Given problem
Copy out the entries between the line holding "You are a computer-use" and the line holding "Looking at the screenshot, I should pos(2191,444).", inclusive, character for character.

--------------------

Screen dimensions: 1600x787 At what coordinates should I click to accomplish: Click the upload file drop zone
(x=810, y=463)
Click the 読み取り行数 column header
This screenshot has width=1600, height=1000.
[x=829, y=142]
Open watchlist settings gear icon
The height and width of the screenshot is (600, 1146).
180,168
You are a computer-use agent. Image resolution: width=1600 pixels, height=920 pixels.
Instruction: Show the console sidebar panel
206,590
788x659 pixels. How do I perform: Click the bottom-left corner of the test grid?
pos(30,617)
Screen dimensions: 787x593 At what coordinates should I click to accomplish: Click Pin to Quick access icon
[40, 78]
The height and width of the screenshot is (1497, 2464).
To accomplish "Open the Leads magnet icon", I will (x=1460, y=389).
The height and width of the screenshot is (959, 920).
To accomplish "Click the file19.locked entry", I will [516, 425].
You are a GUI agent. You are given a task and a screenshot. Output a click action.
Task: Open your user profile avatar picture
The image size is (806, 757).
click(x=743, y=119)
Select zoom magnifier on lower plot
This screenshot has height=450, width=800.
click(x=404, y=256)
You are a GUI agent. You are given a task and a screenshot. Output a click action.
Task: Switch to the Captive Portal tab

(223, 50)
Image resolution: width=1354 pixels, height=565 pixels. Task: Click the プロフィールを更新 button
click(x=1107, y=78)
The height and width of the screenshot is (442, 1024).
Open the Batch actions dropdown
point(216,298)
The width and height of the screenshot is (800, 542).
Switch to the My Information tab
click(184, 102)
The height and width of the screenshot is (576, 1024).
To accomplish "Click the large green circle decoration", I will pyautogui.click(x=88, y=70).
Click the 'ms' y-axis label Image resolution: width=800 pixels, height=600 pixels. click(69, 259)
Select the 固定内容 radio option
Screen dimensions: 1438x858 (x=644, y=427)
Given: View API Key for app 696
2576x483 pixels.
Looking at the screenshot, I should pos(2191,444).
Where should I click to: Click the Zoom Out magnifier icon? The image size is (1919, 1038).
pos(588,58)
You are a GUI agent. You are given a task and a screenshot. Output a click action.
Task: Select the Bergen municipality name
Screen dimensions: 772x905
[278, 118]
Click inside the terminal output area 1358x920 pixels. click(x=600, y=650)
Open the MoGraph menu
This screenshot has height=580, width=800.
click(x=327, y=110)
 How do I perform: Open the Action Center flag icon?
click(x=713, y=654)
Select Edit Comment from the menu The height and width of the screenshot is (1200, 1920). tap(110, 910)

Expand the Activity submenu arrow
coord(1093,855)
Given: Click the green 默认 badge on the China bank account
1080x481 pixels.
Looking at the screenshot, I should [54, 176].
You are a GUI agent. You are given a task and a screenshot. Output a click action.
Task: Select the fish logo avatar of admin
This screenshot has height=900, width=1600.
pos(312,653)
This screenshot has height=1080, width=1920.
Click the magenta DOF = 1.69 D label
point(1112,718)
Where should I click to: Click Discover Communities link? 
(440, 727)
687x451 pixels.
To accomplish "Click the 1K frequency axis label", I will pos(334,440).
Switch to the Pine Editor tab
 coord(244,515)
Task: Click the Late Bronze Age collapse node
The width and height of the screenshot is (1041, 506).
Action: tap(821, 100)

--------------------

Solved exercise
You are a computer-use agent. Image resolution: width=1600 pixels, height=920 pixels.
Instruction: Show the console sidebar panel
206,590
788x659 pixels. How do I perform: Click the bottom-left corner of the test grid?
pos(30,617)
Screen dimensions: 787x593 At what coordinates should I click to accomplish: Click Pin to Quick access icon
[40, 78]
The height and width of the screenshot is (1497, 2464).
To accomplish "Open the Leads magnet icon", I will (x=1460, y=389).
The height and width of the screenshot is (959, 920).
To accomplish "Click the file19.locked entry", I will [516, 425].
You are a GUI agent. You are given a task and a screenshot. Output a click action.
Task: Open your user profile avatar picture
The image size is (806, 757).
click(x=743, y=119)
Select zoom magnifier on lower plot
This screenshot has height=450, width=800.
click(x=404, y=256)
You are a GUI agent. You are given a task and a screenshot. Output a click action.
Task: Switch to the Captive Portal tab

(223, 50)
Image resolution: width=1354 pixels, height=565 pixels. Task: Click the プロフィールを更新 button
click(x=1107, y=78)
The height and width of the screenshot is (442, 1024).
Open the Batch actions dropdown
point(216,298)
The width and height of the screenshot is (800, 542).
Switch to the My Information tab
click(184, 102)
The height and width of the screenshot is (576, 1024).
To accomplish "Click the large green circle decoration", I will pyautogui.click(x=88, y=70).
Click the 'ms' y-axis label Image resolution: width=800 pixels, height=600 pixels. click(69, 259)
Select the 固定内容 radio option
Screen dimensions: 1438x858 (x=644, y=427)
Given: View API Key for app 696
2576x483 pixels.
Looking at the screenshot, I should pos(2191,444).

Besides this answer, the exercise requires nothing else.